* **Using the information**
- A) Could you condense the paragraph of the grant announcement that begins "THE RECORDING ACADEMY and GRAMMY FOUNDATION President/CEO" into a short list of its main facts?
- B) Can you return, word for word, the part of the grant announcement from "The GRAMMY FOUNDATION Grant Program has" to "material for 2014."?

* **Selected extract**
• • • • •

Grammy Foundation Grant Program Names 2014 Recipients
April 24, 2014 at 4:19 AM (PT)
The GRAMMY FOUNDATION Grant Program has announced the 15 recipients of over $200,000 in grants for research, archiving, and preserving recorded material for 2014.
THE RECORDING ACADEMY and GRAMMY FOUNDATION President/CEO NEIL PORTNOW said, "Over the course of its history, our GRAMMY FOUNDATION Grant Program has awarded more than $6 million to more than 300 worthwhile initiatives. Our grantees are noteworthy for the range and ambition of their endeavors, and this year's group includes such varied initiatives as the preservation of 400 recordings of innovative performances by pioneer composers and performers of jazz, world music and new music to a project that will be the first to identify how music can facilitate stroke patients' abilities to understand everyday speech. We are proud that the GRAMMY FOUNDATION Grant Program can be a philanthropic leader in the areas of archiving, preservation and scientific research."
- COUNTRY MUSIC FOUNDATION, INC./NASHVILLE: $10,810 to help preserve 650 rare and historic interviews with country music performers, songwriters, and industry personnel recorded between 1959 and 2000, copying existing CD-Rs to WAV files.

• • • • •

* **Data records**

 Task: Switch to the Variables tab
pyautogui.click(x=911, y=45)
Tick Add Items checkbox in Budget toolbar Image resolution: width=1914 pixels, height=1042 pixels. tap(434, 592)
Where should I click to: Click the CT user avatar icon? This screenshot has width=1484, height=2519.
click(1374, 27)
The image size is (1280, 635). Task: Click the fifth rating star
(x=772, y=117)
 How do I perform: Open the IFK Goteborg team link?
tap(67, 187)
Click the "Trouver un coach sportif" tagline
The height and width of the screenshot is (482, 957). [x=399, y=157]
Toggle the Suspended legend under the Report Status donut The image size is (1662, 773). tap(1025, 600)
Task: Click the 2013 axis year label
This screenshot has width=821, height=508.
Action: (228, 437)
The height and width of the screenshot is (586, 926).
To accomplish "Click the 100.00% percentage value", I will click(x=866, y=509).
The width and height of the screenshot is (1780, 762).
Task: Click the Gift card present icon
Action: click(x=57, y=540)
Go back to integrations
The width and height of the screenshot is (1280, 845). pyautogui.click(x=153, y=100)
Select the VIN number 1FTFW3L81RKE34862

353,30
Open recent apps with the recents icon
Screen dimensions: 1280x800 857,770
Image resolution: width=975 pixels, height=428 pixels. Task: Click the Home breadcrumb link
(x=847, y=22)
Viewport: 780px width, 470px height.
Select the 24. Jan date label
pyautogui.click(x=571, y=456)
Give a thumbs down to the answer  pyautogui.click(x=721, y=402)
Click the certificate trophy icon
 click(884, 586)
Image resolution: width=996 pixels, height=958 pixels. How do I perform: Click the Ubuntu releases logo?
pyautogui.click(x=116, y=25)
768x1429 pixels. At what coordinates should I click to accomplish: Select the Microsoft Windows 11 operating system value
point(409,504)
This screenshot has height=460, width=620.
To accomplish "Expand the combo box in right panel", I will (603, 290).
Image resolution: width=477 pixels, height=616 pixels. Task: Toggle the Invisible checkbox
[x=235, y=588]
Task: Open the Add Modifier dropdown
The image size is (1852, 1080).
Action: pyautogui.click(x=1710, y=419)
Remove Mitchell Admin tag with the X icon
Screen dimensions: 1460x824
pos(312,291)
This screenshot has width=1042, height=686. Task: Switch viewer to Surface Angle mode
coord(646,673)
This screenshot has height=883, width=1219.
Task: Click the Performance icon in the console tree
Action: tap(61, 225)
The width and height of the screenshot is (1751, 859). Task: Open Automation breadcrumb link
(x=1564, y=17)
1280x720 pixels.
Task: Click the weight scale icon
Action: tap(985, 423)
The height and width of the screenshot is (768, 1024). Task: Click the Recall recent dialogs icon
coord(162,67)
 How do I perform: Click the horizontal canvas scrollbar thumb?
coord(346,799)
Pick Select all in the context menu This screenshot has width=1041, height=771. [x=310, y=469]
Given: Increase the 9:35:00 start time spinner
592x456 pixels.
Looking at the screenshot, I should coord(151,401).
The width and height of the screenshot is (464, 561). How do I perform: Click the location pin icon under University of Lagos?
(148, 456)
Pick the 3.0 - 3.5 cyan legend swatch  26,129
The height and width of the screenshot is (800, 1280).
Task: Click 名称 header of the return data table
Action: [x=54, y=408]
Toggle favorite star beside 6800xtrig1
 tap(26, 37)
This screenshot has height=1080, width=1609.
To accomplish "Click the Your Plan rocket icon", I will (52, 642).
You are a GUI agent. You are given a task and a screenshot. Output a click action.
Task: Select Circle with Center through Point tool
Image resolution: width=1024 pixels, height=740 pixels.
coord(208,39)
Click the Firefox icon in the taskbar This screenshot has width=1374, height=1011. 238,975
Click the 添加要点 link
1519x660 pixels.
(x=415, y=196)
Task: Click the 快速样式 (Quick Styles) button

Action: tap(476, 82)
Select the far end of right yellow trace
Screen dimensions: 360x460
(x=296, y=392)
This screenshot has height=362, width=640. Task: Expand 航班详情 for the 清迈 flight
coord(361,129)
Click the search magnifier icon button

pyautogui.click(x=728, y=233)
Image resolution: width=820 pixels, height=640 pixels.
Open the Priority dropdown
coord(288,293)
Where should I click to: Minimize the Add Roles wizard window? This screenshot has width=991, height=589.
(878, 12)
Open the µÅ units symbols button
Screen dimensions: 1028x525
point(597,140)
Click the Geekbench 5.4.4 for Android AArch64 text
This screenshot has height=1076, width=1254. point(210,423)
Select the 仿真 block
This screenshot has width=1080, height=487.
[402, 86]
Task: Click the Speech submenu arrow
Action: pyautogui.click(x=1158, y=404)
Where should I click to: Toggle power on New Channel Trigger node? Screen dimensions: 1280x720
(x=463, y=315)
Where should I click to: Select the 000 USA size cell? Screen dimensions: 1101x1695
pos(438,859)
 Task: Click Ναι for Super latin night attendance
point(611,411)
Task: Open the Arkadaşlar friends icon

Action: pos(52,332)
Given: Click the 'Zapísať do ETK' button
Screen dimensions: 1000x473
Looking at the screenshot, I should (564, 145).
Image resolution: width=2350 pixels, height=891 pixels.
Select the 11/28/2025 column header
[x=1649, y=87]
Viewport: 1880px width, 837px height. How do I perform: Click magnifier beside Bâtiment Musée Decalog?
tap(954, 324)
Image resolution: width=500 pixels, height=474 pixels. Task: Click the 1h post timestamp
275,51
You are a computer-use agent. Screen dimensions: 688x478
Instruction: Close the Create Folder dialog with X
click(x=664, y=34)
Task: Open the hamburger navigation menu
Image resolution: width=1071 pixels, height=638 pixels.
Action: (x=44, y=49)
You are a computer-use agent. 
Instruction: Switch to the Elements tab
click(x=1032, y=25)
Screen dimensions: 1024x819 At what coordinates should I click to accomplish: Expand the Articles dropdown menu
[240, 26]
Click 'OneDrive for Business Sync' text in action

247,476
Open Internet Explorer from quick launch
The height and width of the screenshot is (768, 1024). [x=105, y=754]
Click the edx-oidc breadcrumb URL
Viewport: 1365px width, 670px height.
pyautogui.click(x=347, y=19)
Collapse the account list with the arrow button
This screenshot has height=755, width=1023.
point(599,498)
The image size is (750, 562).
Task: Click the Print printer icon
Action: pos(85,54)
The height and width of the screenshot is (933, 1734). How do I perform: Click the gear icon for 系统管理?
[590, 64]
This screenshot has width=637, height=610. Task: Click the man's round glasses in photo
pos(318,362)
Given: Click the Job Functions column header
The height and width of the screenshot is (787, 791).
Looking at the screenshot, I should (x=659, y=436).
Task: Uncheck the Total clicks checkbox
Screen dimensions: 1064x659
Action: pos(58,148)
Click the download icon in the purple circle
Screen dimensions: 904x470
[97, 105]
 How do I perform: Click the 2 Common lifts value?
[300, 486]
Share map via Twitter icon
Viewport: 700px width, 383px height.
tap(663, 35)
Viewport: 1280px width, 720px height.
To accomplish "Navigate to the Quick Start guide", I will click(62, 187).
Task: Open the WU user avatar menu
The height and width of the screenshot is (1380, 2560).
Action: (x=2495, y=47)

• • • • •

* **Responses per task**
- A)
- Neil Portnow, President/CEO of The Recording Academy and the GRAMMY FOUNDATION, said the GRAMMY FOUNDATION Grant Program has awarded more than $6 million to more than 300 initiatives over its history.
- He said the grantees stand out for the range and ambition of their work.
- This year's projects range from preserving 400 recordings of innovative performances by pioneer composers and performers of jazz, world music and new music to a project that will be the first to identify how music can help stroke patients understand everyday speech.
- He said he is proud that the program can be a philanthropic leader in archiving, preservation and scientific research.

- B)
The GRAMMY FOUNDATION Grant Program has announced the 15 recipients of over $200,000 in grants for research, archiving, and preserving recorded material for 2014.